** Opening DATA FOR REVIEW block **

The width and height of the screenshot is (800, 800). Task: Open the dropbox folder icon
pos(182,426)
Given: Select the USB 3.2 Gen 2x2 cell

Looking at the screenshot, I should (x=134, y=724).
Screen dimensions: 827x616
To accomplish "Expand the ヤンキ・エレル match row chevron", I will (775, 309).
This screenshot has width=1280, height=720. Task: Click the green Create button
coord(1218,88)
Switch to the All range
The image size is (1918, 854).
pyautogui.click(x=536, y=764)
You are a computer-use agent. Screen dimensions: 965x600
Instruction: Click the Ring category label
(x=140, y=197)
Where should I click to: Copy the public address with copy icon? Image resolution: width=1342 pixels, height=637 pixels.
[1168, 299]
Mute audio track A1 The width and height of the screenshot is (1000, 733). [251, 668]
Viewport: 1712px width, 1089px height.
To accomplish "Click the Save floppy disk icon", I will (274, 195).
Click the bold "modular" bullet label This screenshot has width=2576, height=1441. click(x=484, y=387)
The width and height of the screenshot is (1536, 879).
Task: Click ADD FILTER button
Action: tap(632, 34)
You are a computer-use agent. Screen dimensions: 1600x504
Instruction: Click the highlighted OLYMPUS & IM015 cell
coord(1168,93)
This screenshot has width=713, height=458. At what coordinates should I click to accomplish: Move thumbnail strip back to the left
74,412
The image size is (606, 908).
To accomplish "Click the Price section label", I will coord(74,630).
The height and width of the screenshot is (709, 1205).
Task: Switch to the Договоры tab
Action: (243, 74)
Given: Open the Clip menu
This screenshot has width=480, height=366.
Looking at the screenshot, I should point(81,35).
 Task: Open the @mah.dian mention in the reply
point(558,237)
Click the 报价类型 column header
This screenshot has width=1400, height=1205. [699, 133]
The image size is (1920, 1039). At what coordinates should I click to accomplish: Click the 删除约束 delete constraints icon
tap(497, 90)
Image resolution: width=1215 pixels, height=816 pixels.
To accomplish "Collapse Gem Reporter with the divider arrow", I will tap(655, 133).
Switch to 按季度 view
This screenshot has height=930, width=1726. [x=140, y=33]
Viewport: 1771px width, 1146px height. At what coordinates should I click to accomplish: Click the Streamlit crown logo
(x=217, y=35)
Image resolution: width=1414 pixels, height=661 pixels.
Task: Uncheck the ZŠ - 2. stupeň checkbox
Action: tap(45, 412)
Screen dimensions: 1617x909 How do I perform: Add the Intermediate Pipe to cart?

** Closing DATA FOR REVIEW block **

# WHAT YOU HAVE TO DO
Reproduce the data above exactly, leaving nothing out.

# TASK ANSWER
The width and height of the screenshot is (800, 800). Task: Open the dropbox folder icon
pos(182,426)
Given: Select the USB 3.2 Gen 2x2 cell

Looking at the screenshot, I should (x=134, y=724).
Screen dimensions: 827x616
To accomplish "Expand the ヤンキ・エレル match row chevron", I will (775, 309).
This screenshot has width=1280, height=720. Task: Click the green Create button
coord(1218,88)
Switch to the All range
The image size is (1918, 854).
pyautogui.click(x=536, y=764)
You are a computer-use agent. Screen dimensions: 965x600
Instruction: Click the Ring category label
(x=140, y=197)
Where should I click to: Copy the public address with copy icon? Image resolution: width=1342 pixels, height=637 pixels.
[1168, 299]
Mute audio track A1 The width and height of the screenshot is (1000, 733). [251, 668]
Viewport: 1712px width, 1089px height.
To accomplish "Click the Save floppy disk icon", I will (274, 195).
Click the bold "modular" bullet label This screenshot has width=2576, height=1441. click(x=484, y=387)
The width and height of the screenshot is (1536, 879).
Task: Click ADD FILTER button
Action: tap(632, 34)
You are a computer-use agent. Screen dimensions: 1600x504
Instruction: Click the highlighted OLYMPUS & IM015 cell
coord(1168,93)
This screenshot has width=713, height=458. At what coordinates should I click to accomplish: Move thumbnail strip back to the left
74,412
The image size is (606, 908).
To accomplish "Click the Price section label", I will coord(74,630).
The height and width of the screenshot is (709, 1205).
Task: Switch to the Договоры tab
Action: (243, 74)
Given: Open the Clip menu
This screenshot has width=480, height=366.
Looking at the screenshot, I should point(81,35).
 Task: Open the @mah.dian mention in the reply
point(558,237)
Click the 报价类型 column header
This screenshot has width=1400, height=1205. [699, 133]
The image size is (1920, 1039). At what coordinates should I click to accomplish: Click the 删除约束 delete constraints icon
tap(497, 90)
Image resolution: width=1215 pixels, height=816 pixels.
To accomplish "Collapse Gem Reporter with the divider arrow", I will tap(655, 133).
Switch to 按季度 view
This screenshot has height=930, width=1726. [x=140, y=33]
Viewport: 1771px width, 1146px height. At what coordinates should I click to accomplish: Click the Streamlit crown logo
(x=217, y=35)
Image resolution: width=1414 pixels, height=661 pixels.
Task: Uncheck the ZŠ - 2. stupeň checkbox
Action: tap(45, 412)
Screen dimensions: 1617x909 How do I perform: Add the Intermediate Pipe to cart?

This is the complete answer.